Top-line growth of 1.3% is modest, but the levers Nichols controls – mix, pricing, and costs – are moving the right way, lifting adjusted PBT margin to 19.2% and return on capital employed to 34.1%. This is a business compounding profitability without piling on assets, and the asset-light international strategy is doing exactly what it should: raising margins and resilience.

What could wobble

  • International revenue is sensitive to shipment phasing in the Middle East, as shown by the 15.5% decline there in 2025.
  • Free cash flow fell year-on-year, albeit due to timing that management expects to reverse in H1 2026.
  • Finance income slipped to £2.1m from £2.7m on lower deposits and rates, and the effective tax rate ticked up to 26.5%.

ESG and operations: small changes, real impact

  • Packaging lightweighting removed 750 tonnes of plastic and aluminium in 2025 (versus a 2022 baseline).
  • Local production in West Africa reduces shipping emissions and supports jobs.
  • EcoVadis rating improved from bronze to silver, now in the top 15% of companies assessed.

Outlook: steady start to 2026 and more to come

Trading so far in 2026 is in line with expectations.
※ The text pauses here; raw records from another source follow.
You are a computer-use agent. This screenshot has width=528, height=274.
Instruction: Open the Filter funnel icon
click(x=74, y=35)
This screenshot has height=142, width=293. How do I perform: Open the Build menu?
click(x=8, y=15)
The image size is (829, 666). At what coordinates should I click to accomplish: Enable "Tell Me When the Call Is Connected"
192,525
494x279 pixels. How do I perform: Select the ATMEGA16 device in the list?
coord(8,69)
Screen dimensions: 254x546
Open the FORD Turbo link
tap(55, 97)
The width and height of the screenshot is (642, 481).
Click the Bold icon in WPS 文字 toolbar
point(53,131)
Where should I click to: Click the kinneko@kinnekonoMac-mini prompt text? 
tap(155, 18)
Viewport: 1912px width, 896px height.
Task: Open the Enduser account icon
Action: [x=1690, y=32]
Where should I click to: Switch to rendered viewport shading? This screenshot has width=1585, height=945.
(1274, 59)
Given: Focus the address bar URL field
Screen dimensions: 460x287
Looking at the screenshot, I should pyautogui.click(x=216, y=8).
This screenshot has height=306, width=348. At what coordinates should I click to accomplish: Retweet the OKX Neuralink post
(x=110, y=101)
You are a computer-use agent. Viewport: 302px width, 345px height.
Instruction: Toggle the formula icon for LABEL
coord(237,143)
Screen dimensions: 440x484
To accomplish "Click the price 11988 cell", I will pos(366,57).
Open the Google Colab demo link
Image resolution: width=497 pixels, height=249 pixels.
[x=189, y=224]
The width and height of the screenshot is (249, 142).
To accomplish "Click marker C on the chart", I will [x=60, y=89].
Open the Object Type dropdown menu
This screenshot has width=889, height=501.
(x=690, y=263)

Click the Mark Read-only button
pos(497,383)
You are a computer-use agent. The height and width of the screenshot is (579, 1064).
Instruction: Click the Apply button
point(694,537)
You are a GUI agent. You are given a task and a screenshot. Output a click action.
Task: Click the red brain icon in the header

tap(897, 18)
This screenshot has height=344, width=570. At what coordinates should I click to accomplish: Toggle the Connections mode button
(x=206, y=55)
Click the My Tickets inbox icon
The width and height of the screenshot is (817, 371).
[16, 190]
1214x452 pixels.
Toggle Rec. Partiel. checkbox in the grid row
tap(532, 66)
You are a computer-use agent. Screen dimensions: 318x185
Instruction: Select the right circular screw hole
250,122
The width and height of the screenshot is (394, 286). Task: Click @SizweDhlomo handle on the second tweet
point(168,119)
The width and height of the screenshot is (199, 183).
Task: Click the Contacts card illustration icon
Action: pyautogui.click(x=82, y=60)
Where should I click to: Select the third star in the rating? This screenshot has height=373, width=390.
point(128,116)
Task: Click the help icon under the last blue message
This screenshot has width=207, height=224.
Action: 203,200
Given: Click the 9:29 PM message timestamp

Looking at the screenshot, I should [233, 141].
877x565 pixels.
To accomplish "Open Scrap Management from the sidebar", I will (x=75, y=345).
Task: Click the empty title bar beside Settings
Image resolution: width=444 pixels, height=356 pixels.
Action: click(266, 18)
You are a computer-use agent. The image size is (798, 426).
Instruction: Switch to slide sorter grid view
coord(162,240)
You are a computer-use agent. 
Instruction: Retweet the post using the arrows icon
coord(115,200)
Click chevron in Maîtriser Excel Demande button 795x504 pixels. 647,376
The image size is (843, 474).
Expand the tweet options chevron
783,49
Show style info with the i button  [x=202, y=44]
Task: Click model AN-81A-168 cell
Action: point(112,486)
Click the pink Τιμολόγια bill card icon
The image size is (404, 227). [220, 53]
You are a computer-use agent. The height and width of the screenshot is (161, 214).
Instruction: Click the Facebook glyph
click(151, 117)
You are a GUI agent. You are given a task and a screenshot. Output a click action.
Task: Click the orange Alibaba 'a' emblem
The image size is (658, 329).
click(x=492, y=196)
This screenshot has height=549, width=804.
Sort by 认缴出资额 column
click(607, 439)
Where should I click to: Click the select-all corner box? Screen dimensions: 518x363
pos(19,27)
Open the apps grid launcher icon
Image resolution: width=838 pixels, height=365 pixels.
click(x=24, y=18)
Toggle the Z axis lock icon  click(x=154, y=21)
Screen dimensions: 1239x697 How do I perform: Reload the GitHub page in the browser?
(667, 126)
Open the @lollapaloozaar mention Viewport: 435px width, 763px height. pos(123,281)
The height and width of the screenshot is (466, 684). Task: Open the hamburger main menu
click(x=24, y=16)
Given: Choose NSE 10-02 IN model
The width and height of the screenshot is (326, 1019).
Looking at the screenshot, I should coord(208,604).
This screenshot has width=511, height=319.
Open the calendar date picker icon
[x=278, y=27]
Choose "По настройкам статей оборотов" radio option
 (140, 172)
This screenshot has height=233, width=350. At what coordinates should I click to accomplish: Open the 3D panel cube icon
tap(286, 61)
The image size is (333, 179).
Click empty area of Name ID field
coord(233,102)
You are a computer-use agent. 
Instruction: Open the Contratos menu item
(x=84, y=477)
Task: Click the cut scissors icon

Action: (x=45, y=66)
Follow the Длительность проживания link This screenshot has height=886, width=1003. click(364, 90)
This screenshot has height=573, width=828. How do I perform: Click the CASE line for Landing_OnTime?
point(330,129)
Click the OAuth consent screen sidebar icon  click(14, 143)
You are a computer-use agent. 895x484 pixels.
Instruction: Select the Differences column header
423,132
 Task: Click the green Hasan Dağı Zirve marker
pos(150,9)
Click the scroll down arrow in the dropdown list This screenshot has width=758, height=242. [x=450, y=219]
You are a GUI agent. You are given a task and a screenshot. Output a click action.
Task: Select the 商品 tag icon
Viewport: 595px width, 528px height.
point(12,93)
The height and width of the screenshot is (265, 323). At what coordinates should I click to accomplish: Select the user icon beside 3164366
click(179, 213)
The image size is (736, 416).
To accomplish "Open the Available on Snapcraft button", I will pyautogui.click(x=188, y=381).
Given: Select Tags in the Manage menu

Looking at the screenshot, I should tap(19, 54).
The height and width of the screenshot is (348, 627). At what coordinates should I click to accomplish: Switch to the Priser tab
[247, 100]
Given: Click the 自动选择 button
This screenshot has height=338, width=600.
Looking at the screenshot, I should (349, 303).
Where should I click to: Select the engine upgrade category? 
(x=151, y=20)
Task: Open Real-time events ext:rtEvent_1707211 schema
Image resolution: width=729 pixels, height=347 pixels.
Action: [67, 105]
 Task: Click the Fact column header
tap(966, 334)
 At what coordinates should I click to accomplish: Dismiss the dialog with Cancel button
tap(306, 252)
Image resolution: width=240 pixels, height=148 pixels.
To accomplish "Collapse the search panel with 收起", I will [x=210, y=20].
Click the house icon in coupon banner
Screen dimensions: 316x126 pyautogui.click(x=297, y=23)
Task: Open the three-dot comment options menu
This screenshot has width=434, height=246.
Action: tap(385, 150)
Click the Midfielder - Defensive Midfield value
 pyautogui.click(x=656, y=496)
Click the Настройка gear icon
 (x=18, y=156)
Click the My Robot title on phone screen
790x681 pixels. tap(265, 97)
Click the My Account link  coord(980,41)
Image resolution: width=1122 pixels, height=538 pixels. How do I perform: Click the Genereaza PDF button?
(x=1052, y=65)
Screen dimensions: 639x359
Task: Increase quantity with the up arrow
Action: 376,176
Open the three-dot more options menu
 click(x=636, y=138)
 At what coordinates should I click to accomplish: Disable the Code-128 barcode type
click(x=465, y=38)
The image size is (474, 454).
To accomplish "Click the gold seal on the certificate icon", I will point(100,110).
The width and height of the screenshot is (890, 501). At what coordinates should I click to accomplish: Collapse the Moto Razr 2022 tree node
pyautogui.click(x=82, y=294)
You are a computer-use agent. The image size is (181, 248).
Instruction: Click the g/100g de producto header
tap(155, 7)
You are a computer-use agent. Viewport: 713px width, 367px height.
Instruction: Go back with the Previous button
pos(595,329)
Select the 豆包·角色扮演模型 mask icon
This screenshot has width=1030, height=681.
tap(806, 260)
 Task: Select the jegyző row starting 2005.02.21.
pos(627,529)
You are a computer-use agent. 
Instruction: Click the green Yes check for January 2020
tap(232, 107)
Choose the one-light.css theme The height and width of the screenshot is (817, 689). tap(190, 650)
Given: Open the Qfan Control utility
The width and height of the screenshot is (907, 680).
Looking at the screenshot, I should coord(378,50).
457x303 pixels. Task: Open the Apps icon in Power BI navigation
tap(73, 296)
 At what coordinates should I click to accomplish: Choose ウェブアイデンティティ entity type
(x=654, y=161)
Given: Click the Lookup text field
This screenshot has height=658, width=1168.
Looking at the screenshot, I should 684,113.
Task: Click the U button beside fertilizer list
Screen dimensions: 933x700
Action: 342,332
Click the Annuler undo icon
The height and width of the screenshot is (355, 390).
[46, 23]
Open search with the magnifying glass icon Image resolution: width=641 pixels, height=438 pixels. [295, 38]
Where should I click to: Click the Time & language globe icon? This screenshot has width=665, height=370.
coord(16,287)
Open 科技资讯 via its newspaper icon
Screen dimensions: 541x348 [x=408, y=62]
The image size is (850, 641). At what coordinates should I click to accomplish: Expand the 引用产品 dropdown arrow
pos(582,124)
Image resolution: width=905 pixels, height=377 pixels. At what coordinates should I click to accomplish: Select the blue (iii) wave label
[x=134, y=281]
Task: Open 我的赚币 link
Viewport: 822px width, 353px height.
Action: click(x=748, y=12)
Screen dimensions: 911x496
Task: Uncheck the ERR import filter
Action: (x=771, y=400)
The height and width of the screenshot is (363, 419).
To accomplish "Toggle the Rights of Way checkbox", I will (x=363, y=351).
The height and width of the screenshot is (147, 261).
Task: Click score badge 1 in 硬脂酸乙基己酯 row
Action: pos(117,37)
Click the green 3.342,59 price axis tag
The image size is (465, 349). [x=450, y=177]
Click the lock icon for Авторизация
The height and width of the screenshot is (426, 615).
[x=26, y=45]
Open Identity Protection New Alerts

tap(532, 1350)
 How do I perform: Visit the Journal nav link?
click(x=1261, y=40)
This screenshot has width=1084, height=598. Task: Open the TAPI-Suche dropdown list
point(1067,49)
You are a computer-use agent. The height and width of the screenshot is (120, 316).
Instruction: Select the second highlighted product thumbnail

The business remains well positioned by a diversified route-to-market mix, a strong balance sheet, and an innovation pipeline across UK and international Packaged. The Board’s plan to move dividend cover to 1.5x signals confidence in sustained cash generation.

My take: a disciplined performer getting better

This is a solid, execution-led year. Profit growth outpaced revenue, gross margin advanced, and Packaged profitability stepped up – all while simplifying OoH and absorbing ERP disruption. The cash position is robust, and the prospective increase in payout in 2026 is a clear positive for income-focused holders.

On the watchlist: continued delivery of like-for-like growth in Africa as the concentrate model scales, normalisation of working capital in H1 2026, and Middle East shipment timing around Ramadan. Net-net, Nichols looks to be doing the right things – prioritising profitable growth, protecting margins, and sharing more of the spoils with shareholders.

Disclaimer: This Blog is provided for general information about investments. It does not constitute investment advice. Information is taken from publicly available sources and any comment is that of the author who does not take any third party comment in the publication.